-- SOURCE DATA --

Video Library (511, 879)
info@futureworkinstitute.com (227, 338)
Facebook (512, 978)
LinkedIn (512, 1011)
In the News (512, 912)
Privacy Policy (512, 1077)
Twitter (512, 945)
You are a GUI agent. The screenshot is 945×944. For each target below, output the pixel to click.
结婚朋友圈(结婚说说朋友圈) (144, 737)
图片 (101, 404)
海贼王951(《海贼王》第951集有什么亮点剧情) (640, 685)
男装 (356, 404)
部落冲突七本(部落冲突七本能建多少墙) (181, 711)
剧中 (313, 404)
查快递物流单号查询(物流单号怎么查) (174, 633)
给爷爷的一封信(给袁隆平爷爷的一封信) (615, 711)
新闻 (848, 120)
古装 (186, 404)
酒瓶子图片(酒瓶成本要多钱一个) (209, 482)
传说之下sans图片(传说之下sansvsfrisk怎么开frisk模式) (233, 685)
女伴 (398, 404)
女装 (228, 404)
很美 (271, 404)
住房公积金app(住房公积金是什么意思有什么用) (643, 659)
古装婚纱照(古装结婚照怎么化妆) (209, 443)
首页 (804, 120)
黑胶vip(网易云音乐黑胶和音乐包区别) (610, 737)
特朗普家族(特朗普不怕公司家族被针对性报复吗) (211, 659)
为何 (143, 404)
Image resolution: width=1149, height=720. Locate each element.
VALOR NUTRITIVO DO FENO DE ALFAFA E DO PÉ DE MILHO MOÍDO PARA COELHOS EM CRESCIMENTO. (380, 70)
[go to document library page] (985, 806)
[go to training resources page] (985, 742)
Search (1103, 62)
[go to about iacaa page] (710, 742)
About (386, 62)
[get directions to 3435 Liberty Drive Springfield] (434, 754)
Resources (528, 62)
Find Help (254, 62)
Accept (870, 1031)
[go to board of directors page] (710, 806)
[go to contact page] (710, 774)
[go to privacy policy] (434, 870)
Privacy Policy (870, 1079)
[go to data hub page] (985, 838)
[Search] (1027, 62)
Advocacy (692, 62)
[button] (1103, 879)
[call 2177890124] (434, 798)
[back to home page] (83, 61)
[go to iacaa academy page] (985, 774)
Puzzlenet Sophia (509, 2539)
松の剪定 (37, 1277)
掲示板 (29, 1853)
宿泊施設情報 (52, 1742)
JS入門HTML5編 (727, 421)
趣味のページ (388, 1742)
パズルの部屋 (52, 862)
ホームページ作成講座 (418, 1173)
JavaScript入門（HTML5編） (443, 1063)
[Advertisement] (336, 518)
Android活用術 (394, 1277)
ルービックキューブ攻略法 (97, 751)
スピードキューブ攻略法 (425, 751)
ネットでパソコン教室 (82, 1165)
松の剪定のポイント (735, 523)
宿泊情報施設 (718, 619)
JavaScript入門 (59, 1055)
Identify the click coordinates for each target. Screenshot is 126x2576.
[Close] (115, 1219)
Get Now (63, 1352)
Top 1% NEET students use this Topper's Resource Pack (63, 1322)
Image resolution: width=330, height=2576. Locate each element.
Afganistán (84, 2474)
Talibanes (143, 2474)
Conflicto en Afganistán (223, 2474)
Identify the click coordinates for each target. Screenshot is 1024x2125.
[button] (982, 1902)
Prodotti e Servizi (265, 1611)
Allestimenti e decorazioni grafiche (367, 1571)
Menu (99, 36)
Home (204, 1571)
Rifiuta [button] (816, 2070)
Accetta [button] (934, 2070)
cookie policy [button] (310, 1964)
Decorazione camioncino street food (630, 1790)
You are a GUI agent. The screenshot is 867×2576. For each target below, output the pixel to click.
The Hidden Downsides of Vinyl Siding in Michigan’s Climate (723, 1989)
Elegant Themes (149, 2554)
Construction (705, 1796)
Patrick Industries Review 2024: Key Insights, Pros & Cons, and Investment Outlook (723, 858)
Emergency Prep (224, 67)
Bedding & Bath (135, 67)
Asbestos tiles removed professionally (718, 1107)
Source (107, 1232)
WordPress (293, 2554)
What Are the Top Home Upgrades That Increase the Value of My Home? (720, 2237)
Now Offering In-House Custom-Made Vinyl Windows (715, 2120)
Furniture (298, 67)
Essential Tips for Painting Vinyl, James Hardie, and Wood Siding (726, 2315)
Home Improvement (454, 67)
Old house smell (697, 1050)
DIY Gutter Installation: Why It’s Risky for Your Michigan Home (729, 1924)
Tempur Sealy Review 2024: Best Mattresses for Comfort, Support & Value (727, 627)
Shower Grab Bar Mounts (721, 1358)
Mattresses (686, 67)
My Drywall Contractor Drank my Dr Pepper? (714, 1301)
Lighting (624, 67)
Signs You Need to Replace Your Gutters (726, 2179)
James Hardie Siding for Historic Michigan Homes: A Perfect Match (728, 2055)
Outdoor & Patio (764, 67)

-- WHAT YOU SHOULD DO --
Can you rewrite all of the data above, replacing "Dr Pepper" with "Root Beer" and leaving everything else unchanged?

-- TASK ANSWER --
Video Library (511, 879)
info@futureworkinstitute.com (227, 338)
Facebook (512, 978)
LinkedIn (512, 1011)
In the News (512, 912)
Privacy Policy (512, 1077)
Twitter (512, 945)
You are a GUI agent. The screenshot is 945×944. For each target below, output the pixel to click.
结婚朋友圈(结婚说说朋友圈) (144, 737)
图片 (101, 404)
海贼王951(《海贼王》第951集有什么亮点剧情) (640, 685)
男装 (356, 404)
部落冲突七本(部落冲突七本能建多少墙) (181, 711)
剧中 (313, 404)
查快递物流单号查询(物流单号怎么查) (174, 633)
给爷爷的一封信(给袁隆平爷爷的一封信) (615, 711)
新闻 (848, 120)
古装 (186, 404)
酒瓶子图片(酒瓶成本要多钱一个) (209, 482)
传说之下sans图片(传说之下sansvsfrisk怎么开frisk模式) (233, 685)
女伴 (398, 404)
女装 (228, 404)
很美 (271, 404)
住房公积金app(住房公积金是什么意思有什么用) (643, 659)
古装婚纱照(古装结婚照怎么化妆) (209, 443)
首页 (804, 120)
黑胶vip(网易云音乐黑胶和音乐包区别) (610, 737)
特朗普家族(特朗普不怕公司家族被针对性报复吗) (211, 659)
为何 (143, 404)
Image resolution: width=1149, height=720. Locate each element.
VALOR NUTRITIVO DO FENO DE ALFAFA E DO PÉ DE MILHO MOÍDO PARA COELHOS EM CRESCIMENTO. (380, 70)
[go to document library page] (985, 806)
[go to training resources page] (985, 742)
Search (1103, 62)
[go to about iacaa page] (710, 742)
About (386, 62)
[get directions to 3435 Liberty Drive Springfield] (434, 754)
Resources (528, 62)
Find Help (254, 62)
Accept (870, 1031)
[go to board of directors page] (710, 806)
[go to contact page] (710, 774)
[go to privacy policy] (434, 870)
Privacy Policy (870, 1079)
[go to data hub page] (985, 838)
[Search] (1027, 62)
Advocacy (692, 62)
[button] (1103, 879)
[call 2177890124] (434, 798)
[back to home page] (83, 61)
[go to iacaa academy page] (985, 774)
Puzzlenet Sophia (509, 2539)
松の剪定 (37, 1277)
掲示板 (29, 1853)
宿泊施設情報 (52, 1742)
JS入門HTML5編 (727, 421)
趣味のページ (388, 1742)
パズルの部屋 (52, 862)
ホームページ作成講座 (418, 1173)
JavaScript入門（HTML5編） (443, 1063)
[Advertisement] (336, 518)
Android活用術 (394, 1277)
ルービックキューブ攻略法 (97, 751)
スピードキューブ攻略法 (425, 751)
ネットでパソコン教室 (82, 1165)
松の剪定のポイント (735, 523)
宿泊情報施設 (718, 619)
JavaScript入門 (59, 1055)
Identify the click coordinates for each target. Screenshot is 126x2576.
[Close] (115, 1219)
Get Now (63, 1352)
Top 1% NEET students use this Topper's Resource Pack (63, 1322)
Image resolution: width=330, height=2576. Locate each element.
Afganistán (84, 2474)
Talibanes (143, 2474)
Conflicto en Afganistán (223, 2474)
Identify the click coordinates for each target. Screenshot is 1024x2125.
[button] (982, 1902)
Prodotti e Servizi (265, 1611)
Allestimenti e decorazioni grafiche (367, 1571)
Menu (99, 36)
Home (204, 1571)
Rifiuta [button] (816, 2070)
Accetta [button] (934, 2070)
cookie policy [button] (310, 1964)
Decorazione camioncino street food (630, 1790)
You are a GUI agent. The screenshot is 867×2576. For each target below, output the pixel to click.
The Hidden Downsides of Vinyl Siding in Michigan’s Climate (723, 1989)
Elegant Themes (149, 2554)
Construction (705, 1796)
Patrick Industries Review 2024: Key Insights, Pros & Cons, and Investment Outlook (723, 858)
Emergency Prep (224, 67)
Bedding & Bath (135, 67)
Asbestos tiles removed professionally (718, 1107)
Source (107, 1232)
WordPress (293, 2554)
What Are the Top Home Upgrades That Increase the Value of My Home? (720, 2237)
Now Offering In-House Custom-Made Vinyl Windows (715, 2120)
Furniture (298, 67)
Essential Tips for Painting Vinyl, James Hardie, and Wood Siding (726, 2315)
Home Improvement (454, 67)
Old house smell (697, 1050)
DIY Gutter Installation: Why It’s Risky for Your Michigan Home (729, 1924)
Tempur Sealy Review 2024: Best Mattresses for Comfort, Support & Value (727, 627)
Shower Grab Bar Mounts (721, 1358)
Mattresses (686, 67)
My Drywall Contractor Drank my Root Beer? (714, 1301)
Lighting (624, 67)
Signs You Need to Replace Your Gutters (726, 2179)
James Hardie Siding for Historic Michigan Homes: A Perfect Match (728, 2055)
Outdoor & Patio (764, 67)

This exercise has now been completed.